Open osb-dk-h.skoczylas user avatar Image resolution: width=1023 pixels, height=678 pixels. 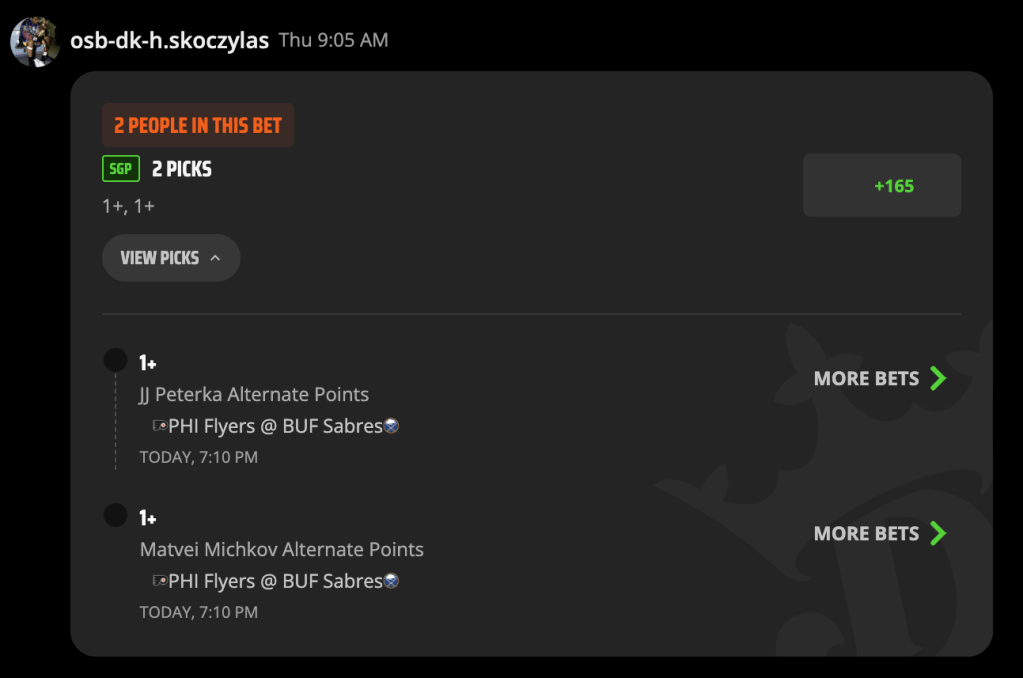pos(35,42)

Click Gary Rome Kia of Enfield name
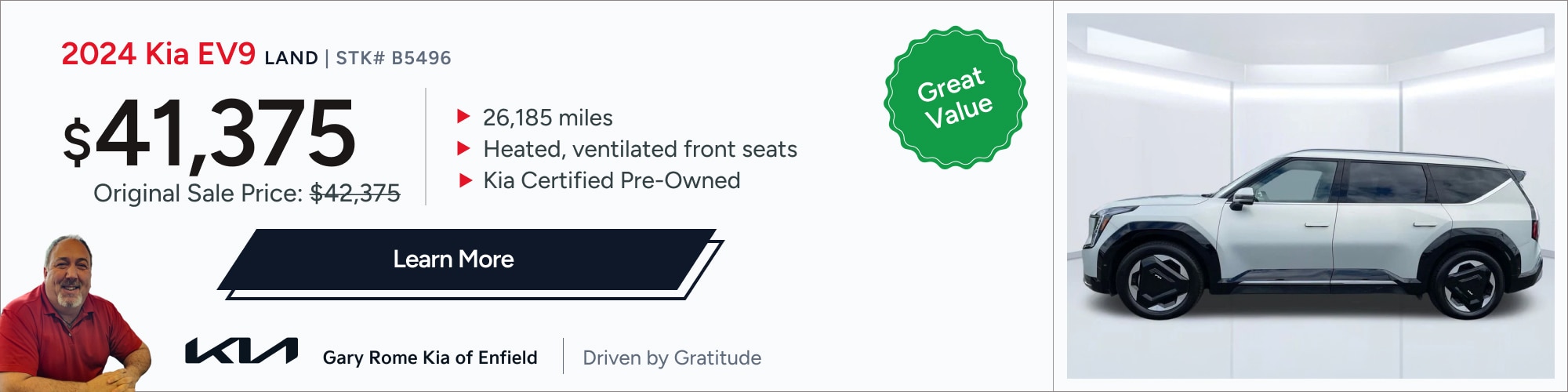point(430,358)
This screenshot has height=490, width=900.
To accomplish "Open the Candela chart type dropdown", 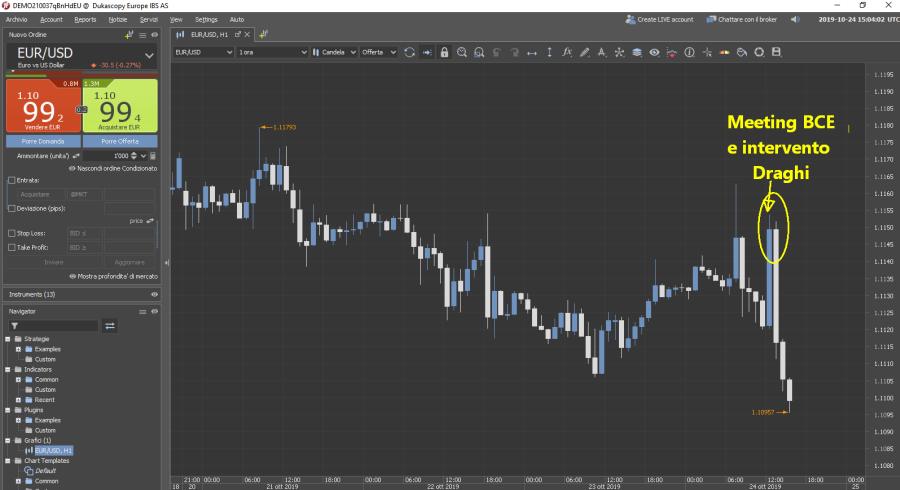I will 334,52.
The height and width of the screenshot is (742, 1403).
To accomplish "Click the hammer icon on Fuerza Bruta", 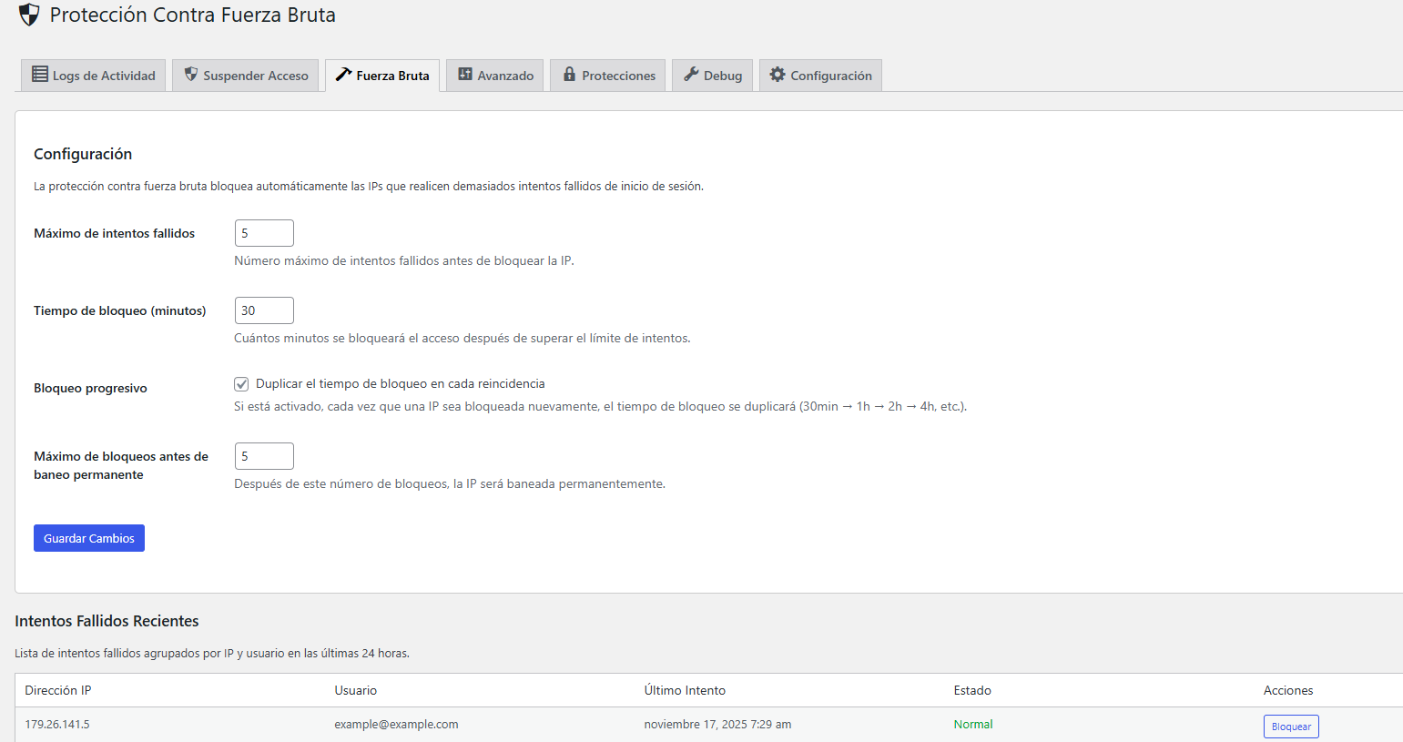I will pyautogui.click(x=344, y=75).
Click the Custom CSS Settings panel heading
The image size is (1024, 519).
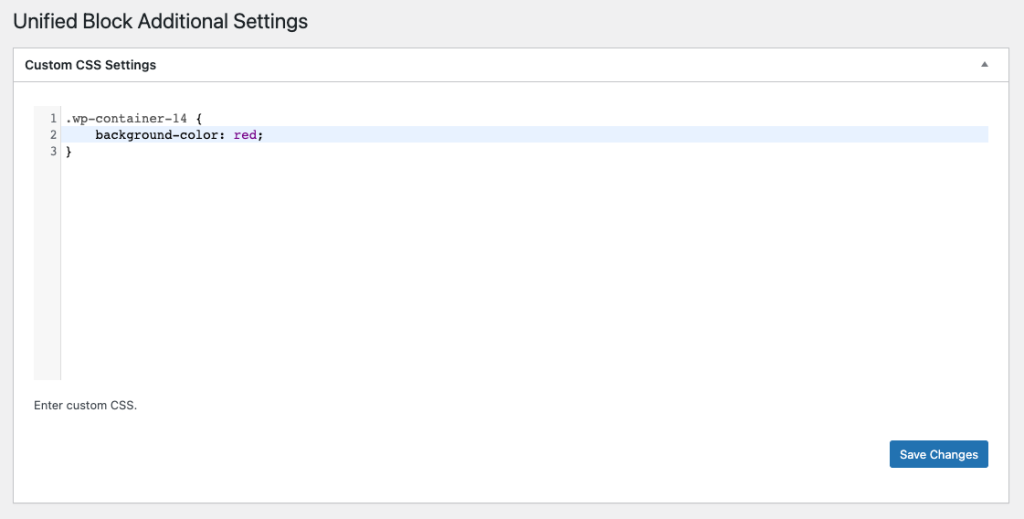click(x=90, y=65)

◆ TASK TO CARRY OUT
Reply with the number of lines in the preceding entries that contain "screenshot", and no other words.

◆ WRITTEN ANSWER
2